● Compiti da svolgere:
1/ Trascrivi dal brano su Sarajevo il passo che comincia con "La Bosnia Erzegovina" e prosegue fino a "dimentica di nessuno.".
2/ Riscrivi come tabella Markdown con le colonne "Numero" e "Riga" solo le righe dei record che vanno dall'inizio fino alla riga con "The image size is (1920, 1028).", quest'ultima compresa. Tralascia le righe vuote.

==== Brano di testo

La Bosnia Erzegovina però non è solo la sua classe dirigente. È anche la sua nazionale di calcio che, qualificandosi all’ultimo campionato mondiale, ha affollato le strade di abbracci e urla di gioia. È il Festival del Film di Sarajevo, che ogni anno richiama cineasti e cinefili da tutto il mondo; è il Festival del Jazz, che nulla ha da invidiare ai più blasonati.
Non ci sono tombe nelle mie fotografie, eppure la città ne è ricolma. Chiunque veda per la prima volta Sarajevo non può che restare a bocca aperta di fronte alle distese bianche che, come macchie, si insinuano sui suoi pendii. Una tomba qua e là, si può trovare anche nei giardini pubblici, persino tra un palazzo e l’altro. Non sono solo musulmani. Sepolture ortodosse, cattoliche, ebraiche: il monoteismo qui non si dimentica di nessuno.

========
==== Dati in ingresso

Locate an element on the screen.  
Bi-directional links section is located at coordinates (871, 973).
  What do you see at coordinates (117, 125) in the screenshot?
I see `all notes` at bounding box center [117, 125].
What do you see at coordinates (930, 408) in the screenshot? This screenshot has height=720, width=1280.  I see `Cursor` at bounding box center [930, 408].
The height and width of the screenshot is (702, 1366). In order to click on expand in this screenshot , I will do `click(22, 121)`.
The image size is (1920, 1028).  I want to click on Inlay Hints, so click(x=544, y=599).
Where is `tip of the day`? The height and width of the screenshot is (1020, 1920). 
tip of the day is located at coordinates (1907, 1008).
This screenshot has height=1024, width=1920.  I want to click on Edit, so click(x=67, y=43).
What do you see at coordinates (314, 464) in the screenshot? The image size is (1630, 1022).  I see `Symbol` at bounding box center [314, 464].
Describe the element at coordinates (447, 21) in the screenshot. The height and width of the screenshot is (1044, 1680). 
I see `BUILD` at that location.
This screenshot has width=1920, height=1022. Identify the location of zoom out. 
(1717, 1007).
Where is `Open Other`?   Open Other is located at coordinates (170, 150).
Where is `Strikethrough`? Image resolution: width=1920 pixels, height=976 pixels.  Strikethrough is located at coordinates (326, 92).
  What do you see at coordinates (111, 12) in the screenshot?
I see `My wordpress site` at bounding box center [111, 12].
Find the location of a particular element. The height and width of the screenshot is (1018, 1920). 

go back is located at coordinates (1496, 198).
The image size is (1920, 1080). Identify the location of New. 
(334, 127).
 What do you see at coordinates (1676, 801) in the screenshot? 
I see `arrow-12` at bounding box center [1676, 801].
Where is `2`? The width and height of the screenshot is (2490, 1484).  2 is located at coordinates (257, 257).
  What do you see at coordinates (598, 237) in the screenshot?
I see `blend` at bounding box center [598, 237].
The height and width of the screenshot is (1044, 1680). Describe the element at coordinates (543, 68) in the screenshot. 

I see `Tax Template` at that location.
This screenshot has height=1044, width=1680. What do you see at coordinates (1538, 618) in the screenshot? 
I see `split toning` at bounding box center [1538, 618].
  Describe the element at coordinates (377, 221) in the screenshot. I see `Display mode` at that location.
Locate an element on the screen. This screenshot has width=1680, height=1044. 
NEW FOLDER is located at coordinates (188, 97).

========

● Soluzioni dei compiti:
1/
La Bosnia Erzegovina però non è solo la sua classe dirigente. È anche la sua nazionale di calcio che, qualificandosi all’ultimo campionato mondiale, ha affollato le strade di abbracci e urla di gioia. È il Festival del Film di Sarajevo, che ogni anno richiama cineasti e cinefili da tutto il mondo; è il Festival del Jazz, che nulla ha da invidiare ai più blasonati.
Non ci sono tombe nelle mie fotografie, eppure la città ne è ricolma. Chiunque veda per la prima volta Sarajevo non può che restare a bocca aperta di fronte alle distese bianche che, come macchie, si insinuano sui suoi pendii. Una tomba qua e là, si può trovare anche nei giardini pubblici, persino tra un palazzo e l’altro. Non sono solo musulmani. Sepolture ortodosse, cattoliche, ebraiche: il monoteismo qui non si dimentica di nessuno.

2/
| Numero | Riga |
|---|---|
| 1 | Locate an element on the screen.   |
| 2 | Bi-directional links section is located at coordinates (871, 973). |
| 3 |   What do you see at coordinates (117, 125) in the screenshot? |
| 4 | I see `all notes` at bounding box center [117, 125]. |
| 5 | What do you see at coordinates (930, 408) in the screenshot? This screenshot has height=720, width=1280.  I see `Cursor` at bounding box center [930, 408]. |
| 6 | The height and width of the screenshot is (702, 1366). In order to click on expand in this screenshot , I will do `click(22, 121)`. |
| 7 | The image size is (1920, 1028).  I want to click on Inlay Hints, so click(x=544, y=599). |